O controle da legalidade também é exercido pela Procuradoria ao término dos instrumentos jurídicos, quando após a análise da prestação de contas se faz necessária a adoção de medidas com fins de obtenção de ressarcimento aos cofres públicos, decorrente de dano, ou até mesmo proposição de ação de improbidade, se houver suspeita de ato de corrupção.
Além disso, a Procuradoria contribui com a atividade regulatória da Autarquia analisando a adequação dos atos normativos propostos.
JV: O que é essa tal de “legalidade”, que os profissionais do Direito tanto falam?
Ana Salett Marques Gulli: Legalidade vem de legal, que significa a característica daquilo que está de acordo com a lei. A Constituição de 1988 dispõe sobre o princípio da legalidade limitando a atuação do Estado, de modo a proporcionar a garantia dos direitos individuais e coletivos nela previstos, conferindo proteção aos cidadãos.

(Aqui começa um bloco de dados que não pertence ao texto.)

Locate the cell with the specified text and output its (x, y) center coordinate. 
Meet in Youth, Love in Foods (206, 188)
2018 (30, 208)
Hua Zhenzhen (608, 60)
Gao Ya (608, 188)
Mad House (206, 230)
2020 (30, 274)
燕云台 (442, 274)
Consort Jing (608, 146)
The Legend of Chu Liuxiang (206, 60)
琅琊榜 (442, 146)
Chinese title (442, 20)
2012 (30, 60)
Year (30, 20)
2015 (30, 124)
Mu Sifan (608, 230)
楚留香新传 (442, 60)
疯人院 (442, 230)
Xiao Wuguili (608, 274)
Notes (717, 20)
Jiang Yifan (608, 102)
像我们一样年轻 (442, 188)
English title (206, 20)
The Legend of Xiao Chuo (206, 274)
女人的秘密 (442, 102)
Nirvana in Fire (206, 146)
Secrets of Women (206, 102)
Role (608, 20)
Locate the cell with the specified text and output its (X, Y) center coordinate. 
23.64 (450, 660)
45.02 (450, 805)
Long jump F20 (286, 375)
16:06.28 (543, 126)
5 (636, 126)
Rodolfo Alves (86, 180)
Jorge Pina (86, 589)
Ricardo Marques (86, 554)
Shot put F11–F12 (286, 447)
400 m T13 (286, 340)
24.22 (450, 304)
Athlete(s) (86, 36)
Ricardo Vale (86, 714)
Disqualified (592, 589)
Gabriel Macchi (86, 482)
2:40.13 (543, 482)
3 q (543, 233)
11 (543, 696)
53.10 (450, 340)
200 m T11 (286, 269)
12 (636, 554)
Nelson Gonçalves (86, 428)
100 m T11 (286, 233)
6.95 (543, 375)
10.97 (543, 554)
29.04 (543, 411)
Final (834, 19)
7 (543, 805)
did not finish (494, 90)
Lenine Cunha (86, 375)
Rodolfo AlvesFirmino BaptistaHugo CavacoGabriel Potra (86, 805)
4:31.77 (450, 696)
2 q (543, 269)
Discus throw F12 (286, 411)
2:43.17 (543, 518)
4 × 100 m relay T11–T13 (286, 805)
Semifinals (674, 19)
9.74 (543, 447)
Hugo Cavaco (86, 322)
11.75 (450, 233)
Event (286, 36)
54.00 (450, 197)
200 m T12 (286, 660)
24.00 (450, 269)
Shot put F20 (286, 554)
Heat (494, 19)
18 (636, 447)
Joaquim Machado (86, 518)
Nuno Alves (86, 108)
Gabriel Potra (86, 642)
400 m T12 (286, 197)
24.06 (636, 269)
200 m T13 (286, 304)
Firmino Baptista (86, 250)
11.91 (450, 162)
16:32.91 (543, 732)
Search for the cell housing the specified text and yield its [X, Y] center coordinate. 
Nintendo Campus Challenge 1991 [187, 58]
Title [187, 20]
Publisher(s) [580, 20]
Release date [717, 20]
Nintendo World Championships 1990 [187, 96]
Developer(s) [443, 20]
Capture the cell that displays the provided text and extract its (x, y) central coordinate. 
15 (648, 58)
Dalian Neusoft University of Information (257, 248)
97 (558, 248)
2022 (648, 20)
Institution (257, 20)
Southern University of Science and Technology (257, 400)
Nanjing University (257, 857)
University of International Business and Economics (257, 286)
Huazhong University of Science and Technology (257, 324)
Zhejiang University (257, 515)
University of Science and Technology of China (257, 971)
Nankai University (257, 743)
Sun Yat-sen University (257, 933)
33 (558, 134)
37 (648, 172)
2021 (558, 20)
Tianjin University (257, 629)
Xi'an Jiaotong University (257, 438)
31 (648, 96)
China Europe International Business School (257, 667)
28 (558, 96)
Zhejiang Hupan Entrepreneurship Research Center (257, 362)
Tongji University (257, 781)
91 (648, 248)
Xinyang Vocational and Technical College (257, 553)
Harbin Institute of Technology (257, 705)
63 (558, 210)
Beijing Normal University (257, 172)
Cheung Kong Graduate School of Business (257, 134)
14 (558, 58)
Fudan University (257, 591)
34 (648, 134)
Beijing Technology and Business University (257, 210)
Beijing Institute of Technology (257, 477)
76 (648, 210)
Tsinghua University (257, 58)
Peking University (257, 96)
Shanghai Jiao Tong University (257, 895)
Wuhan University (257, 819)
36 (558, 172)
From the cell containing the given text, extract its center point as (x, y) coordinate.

O princípio da legalidade consagra a segurança jurídica no Estado Democrático de Direito. Nesse sentido, importante destacar que a administração pública só pode fazer aquilo que a lei permite.
JV: Quantas residências brasileiras têm acesso à água potável e esgotamento sanitário, e como isto nos coloca em relação aos países desenvolvidos?
Ana Salett Marques Gulli: Segundo dados do Sistema Nacional de Informações sobre Saneamento do Ministério do Desenvolvimento Regional/MDR – SNIS/2018, divulgados pelo Instituto Trata Brasil, 83% dos brasileiros são atendidos com abastecimento de água. Resta, portanto, quase 35 milhões de pessoas sem acesso a esse serviço básico.
Em relação ao esgoto, apenas 53% dos brasileiros têm acesso à coleta, sendo quase 100 milhões de pessoas sem acesso a esse serviço.
JV: Qual percentual diferencia o Brasil dos países desenvolvidos, na área de saneamento básico, e o que nos impede de alcançar o patamar deles?
Ana Salett Marques Gulli: Infelizmente o percentual é significativo, especialmente no que se refere ao esgotamento sanitário. Posso citar o exemplo do Japão, que com base em planejamento de longo prazo; cooperação entre setores públicos e privados; baixo índice de perdas de água e racionalização dos subsídios estatais praticamente universalizou o acesso à água tratada, alcançando o percentual de 98%.